04/07/2025
En numerosas situaciones, las personas que viven con enfermedades crónicas encuentran su principal sostén en el entorno familiar, especialmente en aquellos miembros que asumen el rol de cuidadores casi de forma exclusiva. Gracias a su dedicación, quienes están enfermos logran cubrir sus necesidades básicas y, muchas veces, acceder a una mejor calidad de vida.

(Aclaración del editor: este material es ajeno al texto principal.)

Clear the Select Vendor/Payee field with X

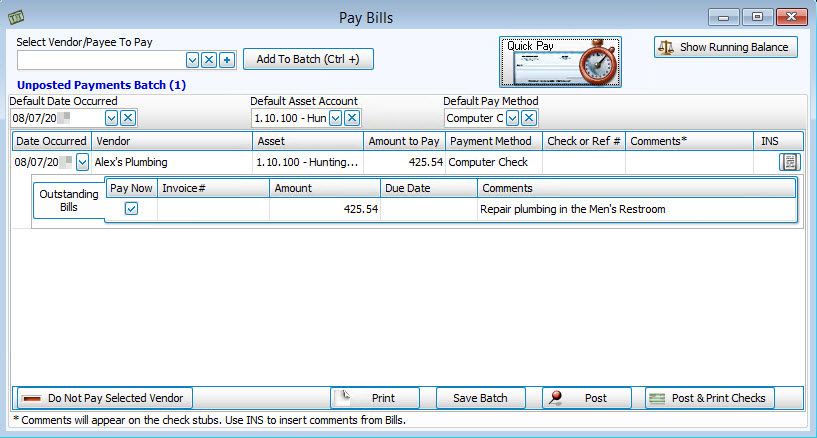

En la cotidianeidad de muchos hogares, donde habita una persona mayor en situación de dependencia, suele haber otra persona en la mayoría de los casos, una mujer que se encarga silenciosamente de su bienestar. Es hija, pareja, hermana o vecina. Organiza medicación, acompaña a los turnos médicos, escucha, adapta su rutina a las necesidades del otro. Se convierte, sin formación específica ni reconocimiento formal, en cuidadora informal.
Este tipo de cuidado,
no remunerado y asumido muchas veces por razones de cercanía, disponibilidad o
simplemente por mandato de género, constituye un pilar clave en la
sostenibilidad del sistema de cuidados en América Latina. Sin embargo, rara vez
es reconocido como tal. Mientras el debate público se enfoca en el
envejecimiento poblacional o en el aumento de la esperanza de vida, poco se
dice sobre el impacto que ese proceso tiene en quienes cuidan a diario.
Los efectos sobre los
cuidadores informales son múltiples: agotamiento físico, dolores crónicos, trastornos
del sueño, ansiedad, aislamiento social. A menudo, deben reducir su jornada
laboral o abandonar su empleo, lo que afecta su autonomía económica y
previsional. Más allá de las buenas intenciones o el afecto, el cuidado
sostenido requiere herramientas, información y apoyo concreto. No se trata de
voluntad individual, sino de una estructura social que deja esta
responsabilidad en manos de unos pocos, sin respaldo.
El desgaste emocional
es una de las consecuencias más profundas. Lo que comienza como un gesto de
compromiso o afecto puede convertirse en una fuente constante de angustia y
frustración. Cuando el deterioro de la persona cuidada se prolonga en el
tiempo, cuando no hay red, ni descanso, ni posibilidad de delegar, el cuidado
termina siendo una carga solitaria. En algunos casos, los cuidadores enferman
antes que la persona a la que acompañan.
Para revertir esta
situación, especialistas y organizaciones del sector coinciden en la necesidad
de una respuesta estructural. Reconocer públicamente el rol del cuidador
informal es un primer paso. A esto debe sumarse el desarrollo de políticas
públicas que incluyan:
Formación accesible para brindar herramientas prácticas y emocionales.
Redes de apoyo y
programas de descanso, que permitan relevar al cuidador sin poner en riesgo a
la persona dependiente. Apoyo económico y compatibilidad laboral, con
licencias, beneficios previsionales o subsidios para quienes deben interrumpir
su actividad productiva. Algunos países de la región han avanzado tímidamente en
este sentido. En Uruguay, por ejemplo, el Sistema Nacional Integrado de
Cuidados reconoce y apoya a los cuidadores. Otros, como Costa Rica o Chile, aún
se encuentran en una etapa de discusión.
Además del componente
legislativo, es necesario un cambio cultural. La naturalización del cuidado
como un deber femenino, silencioso y desinteresado, perpetúa desigualdades
históricas. Romantizar la entrega absoluta no solo es injusto: es peligroso
para la salud física y mental de quienes cuidan.
El bienestar de las
personas mayores depende, en gran medida, del bienestar de quienes las
acompañan. Una sociedad que pretende envejecer con dignidad necesita invertir
también en quienes sostienen esa dignidad día a día. Reconocer, apoyar y cuidar
a los cuidadores es parte esencial de una política pública justa, humana y
sostenible. No hacerlo implica seguir depositando el peso del cuidado en los
hombros de las familias y, en particular, de las mujeres, perpetuando una
cadena de sobrecarga que, tarde o temprano, se rompe.